Text section:

== Segment start ==

The Virginia court ultimately chose to partially overrule some of its own early precedent in this case and adopt a standard consistent with that of the Tennessee ruling quoted above: “Accordingly, we now overrule Smith v. Holt, insofar as it conditions a right of action upon the “noxious” nature of a plant that sends forth invading roots or branches into a neighbor's property. We find the reasoning of the Tennessee court in Lane persuasive, and adopt the Hawaii approach as expressed in that case:

Accordingly, we hold that encroaching trees and plants are not nuisances merely because they cast shade, drop leaves, flowers, or fruit, or just because they happen to encroach upon adjoining property either above or below the ground. However, encroaching trees and plants may be regarded as a nuisance when they cause actual harm or pose an imminent danger of actual harm to adjoining property. If so, the owner of the tree or plant may be held responsible for harm caused to [adjoining property], and may also be required to cut back the encroaching branches or roots, assuming the encroaching vegetation constitutes a nuisance. We do not, however, alter existing … law that the adjoining landowner may, at his own expense, cut away the encroaching vegetation to the property line whether or not the encroaching vegetation constitutes a nuisance or is otherwise causing harm or possible harm to the adjoining property. Thus, the law of self-help remains intact…”


Restatement Rule Still Applied in Some States


Each of the rules described in the previous case have their advantages—and disadvantages. For example, the “Restatement Rule” does not address the possibility that a landowner might prune a ‘natural’ tree, or landscape around it (possibly disturbing its root system). In other words, a tree that sprouted naturally might actually be a ‘hybrid’ of sorts. It may also be difficult to determine if a locally-occurring tree was planted by a landowner a century prior.

Despite the weaknesses of the “Restatement Rule” described above, several states—including North Carolina—continue to apply it. In the decision Rowe v. McGee: 5 N.C. App. 60 (1969), the court focused on the ‘natural’ state of the tract, including the trees located on it: “Where landowner knew that the tree on his property was decayed as a result of disease or other natural cause and was liable to fall and damage the property of the adjoining landowners, he was under a duty to eliminate the danger and could not with impunity place the burden to remove the tree on adjoining landowners.” Note that this standard includes provision for actual notice of the purported threat.

This standard was applied in 1993 when the court considered a tree—growing on private land—that fell on a public highway. InGibson v. Hunsberger: 109 N.C. App. 671 (1993),the court considered an accident where a car ran into a tree lying on a public highway:“A landowner has a duty to exercise reasonable care regarding natural conditions on his land which lies adjacent to a public highway in order to prevent harm to travelers using the highway, but a landowner is subject to liability only if he had actual or constructive notice of a dangerous natural condition…”This decision expands the notice element to include inquiry notice. North Carolina has affirmed this rule in other disputes as recently as 2005. Neither of these cases considers the possibility that a natural tree could be ‘maintained,’ and fall in the same category as an artificial planting.

The examples above are a representative sample of rulings and viewpoints from various parts of the United States, but be aware that individual state common law, ordinances and/or statutes may create additional complications in any dispute over dangerous or fallen trees.

== Segment end ==

[Stored items]
== Segment start ==

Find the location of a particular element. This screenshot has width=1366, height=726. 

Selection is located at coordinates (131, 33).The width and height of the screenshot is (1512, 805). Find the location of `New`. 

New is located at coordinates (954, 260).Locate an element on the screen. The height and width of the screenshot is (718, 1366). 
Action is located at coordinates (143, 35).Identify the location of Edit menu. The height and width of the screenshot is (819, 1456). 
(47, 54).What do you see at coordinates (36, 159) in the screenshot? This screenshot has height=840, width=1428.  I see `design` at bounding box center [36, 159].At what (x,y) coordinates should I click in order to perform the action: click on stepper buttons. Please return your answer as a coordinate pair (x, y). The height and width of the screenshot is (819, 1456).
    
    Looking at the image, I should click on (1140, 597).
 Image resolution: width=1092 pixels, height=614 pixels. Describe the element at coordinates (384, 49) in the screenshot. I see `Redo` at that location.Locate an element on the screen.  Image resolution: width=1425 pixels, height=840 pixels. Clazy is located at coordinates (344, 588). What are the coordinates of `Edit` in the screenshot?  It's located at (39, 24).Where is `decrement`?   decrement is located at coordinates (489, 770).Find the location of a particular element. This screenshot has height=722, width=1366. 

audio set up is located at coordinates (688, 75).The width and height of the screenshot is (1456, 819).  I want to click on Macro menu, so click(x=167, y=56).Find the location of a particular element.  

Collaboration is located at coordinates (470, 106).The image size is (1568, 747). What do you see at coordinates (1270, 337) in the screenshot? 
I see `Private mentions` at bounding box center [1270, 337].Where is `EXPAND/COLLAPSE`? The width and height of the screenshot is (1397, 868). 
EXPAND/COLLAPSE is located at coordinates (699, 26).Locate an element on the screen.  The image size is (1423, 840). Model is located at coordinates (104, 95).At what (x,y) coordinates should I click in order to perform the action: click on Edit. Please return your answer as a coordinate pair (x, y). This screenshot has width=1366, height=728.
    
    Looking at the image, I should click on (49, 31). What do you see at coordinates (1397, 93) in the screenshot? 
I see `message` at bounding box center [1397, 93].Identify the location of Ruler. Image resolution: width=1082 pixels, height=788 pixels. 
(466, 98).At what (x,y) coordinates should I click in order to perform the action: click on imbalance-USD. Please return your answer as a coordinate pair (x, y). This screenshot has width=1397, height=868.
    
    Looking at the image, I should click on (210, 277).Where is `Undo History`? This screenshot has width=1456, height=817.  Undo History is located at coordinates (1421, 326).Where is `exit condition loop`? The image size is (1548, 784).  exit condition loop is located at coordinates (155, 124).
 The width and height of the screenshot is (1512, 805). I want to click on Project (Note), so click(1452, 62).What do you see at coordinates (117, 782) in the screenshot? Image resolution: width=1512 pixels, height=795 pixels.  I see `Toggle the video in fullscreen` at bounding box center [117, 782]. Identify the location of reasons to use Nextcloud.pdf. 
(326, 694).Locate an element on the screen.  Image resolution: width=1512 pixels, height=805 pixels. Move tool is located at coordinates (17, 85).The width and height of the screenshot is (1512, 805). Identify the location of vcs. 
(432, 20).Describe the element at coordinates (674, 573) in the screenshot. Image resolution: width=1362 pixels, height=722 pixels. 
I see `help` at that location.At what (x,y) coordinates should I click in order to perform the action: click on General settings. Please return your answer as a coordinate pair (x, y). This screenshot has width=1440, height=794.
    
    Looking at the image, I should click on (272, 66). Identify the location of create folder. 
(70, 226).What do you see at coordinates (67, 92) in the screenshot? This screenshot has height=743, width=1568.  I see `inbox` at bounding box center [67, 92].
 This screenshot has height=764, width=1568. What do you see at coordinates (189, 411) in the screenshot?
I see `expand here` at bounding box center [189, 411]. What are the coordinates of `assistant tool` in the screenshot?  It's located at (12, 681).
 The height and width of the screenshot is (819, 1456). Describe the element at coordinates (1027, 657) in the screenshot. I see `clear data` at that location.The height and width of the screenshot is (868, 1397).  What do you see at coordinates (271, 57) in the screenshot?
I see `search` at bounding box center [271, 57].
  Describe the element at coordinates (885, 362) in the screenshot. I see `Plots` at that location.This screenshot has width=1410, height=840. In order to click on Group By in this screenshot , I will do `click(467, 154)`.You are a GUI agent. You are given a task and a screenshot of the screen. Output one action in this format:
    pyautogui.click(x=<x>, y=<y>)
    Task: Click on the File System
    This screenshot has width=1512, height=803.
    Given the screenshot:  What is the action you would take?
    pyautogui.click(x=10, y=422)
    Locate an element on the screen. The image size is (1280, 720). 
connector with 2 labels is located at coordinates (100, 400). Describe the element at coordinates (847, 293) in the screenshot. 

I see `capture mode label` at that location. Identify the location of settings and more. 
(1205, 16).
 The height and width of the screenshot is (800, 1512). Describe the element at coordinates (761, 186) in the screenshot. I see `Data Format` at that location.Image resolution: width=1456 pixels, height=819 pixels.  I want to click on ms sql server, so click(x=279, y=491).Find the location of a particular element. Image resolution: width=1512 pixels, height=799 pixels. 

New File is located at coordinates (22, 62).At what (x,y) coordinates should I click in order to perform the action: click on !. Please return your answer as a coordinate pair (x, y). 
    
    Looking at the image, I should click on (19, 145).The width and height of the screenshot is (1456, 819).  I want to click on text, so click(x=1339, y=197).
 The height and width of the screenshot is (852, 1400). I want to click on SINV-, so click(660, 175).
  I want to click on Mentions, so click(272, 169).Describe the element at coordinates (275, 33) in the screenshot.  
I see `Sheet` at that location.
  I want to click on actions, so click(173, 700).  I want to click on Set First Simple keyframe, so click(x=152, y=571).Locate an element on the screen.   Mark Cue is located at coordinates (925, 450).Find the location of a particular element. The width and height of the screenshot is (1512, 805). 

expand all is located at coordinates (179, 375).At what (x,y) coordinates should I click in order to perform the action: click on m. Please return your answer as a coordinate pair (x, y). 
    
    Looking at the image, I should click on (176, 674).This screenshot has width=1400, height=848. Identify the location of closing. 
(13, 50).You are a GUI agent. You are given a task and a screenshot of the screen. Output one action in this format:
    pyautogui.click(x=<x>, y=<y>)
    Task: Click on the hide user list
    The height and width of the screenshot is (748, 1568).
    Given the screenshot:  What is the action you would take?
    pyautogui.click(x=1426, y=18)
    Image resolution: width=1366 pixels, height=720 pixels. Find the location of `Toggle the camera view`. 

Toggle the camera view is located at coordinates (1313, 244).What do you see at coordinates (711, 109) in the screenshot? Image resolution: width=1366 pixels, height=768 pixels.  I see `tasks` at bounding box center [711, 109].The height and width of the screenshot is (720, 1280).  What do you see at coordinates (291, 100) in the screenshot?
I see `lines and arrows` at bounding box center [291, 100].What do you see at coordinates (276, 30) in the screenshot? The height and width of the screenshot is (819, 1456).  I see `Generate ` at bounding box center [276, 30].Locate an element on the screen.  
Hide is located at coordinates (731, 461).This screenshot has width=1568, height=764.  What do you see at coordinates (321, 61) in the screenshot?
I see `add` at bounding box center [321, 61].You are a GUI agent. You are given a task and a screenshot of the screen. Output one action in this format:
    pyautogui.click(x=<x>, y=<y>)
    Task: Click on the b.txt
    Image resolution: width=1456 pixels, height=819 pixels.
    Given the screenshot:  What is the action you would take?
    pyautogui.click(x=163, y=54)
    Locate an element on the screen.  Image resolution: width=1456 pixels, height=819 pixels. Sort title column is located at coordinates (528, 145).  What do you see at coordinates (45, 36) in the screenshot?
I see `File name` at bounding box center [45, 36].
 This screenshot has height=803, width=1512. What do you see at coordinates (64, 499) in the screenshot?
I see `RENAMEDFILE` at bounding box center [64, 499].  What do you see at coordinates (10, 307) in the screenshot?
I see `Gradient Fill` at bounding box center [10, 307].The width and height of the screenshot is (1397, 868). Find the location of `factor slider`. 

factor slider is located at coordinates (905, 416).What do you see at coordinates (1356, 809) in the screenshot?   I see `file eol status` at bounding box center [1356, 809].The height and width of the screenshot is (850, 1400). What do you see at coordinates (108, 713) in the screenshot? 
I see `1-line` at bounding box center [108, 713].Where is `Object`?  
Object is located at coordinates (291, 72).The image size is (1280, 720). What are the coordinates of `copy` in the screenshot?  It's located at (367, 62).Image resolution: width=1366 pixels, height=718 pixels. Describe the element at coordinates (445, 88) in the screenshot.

== Segment end ==

In the text on liability for encroaching and fallen trees, which state's court reasoning in Lane did the Virginia court find persuasive? The data plays no part in this.

Tennessee.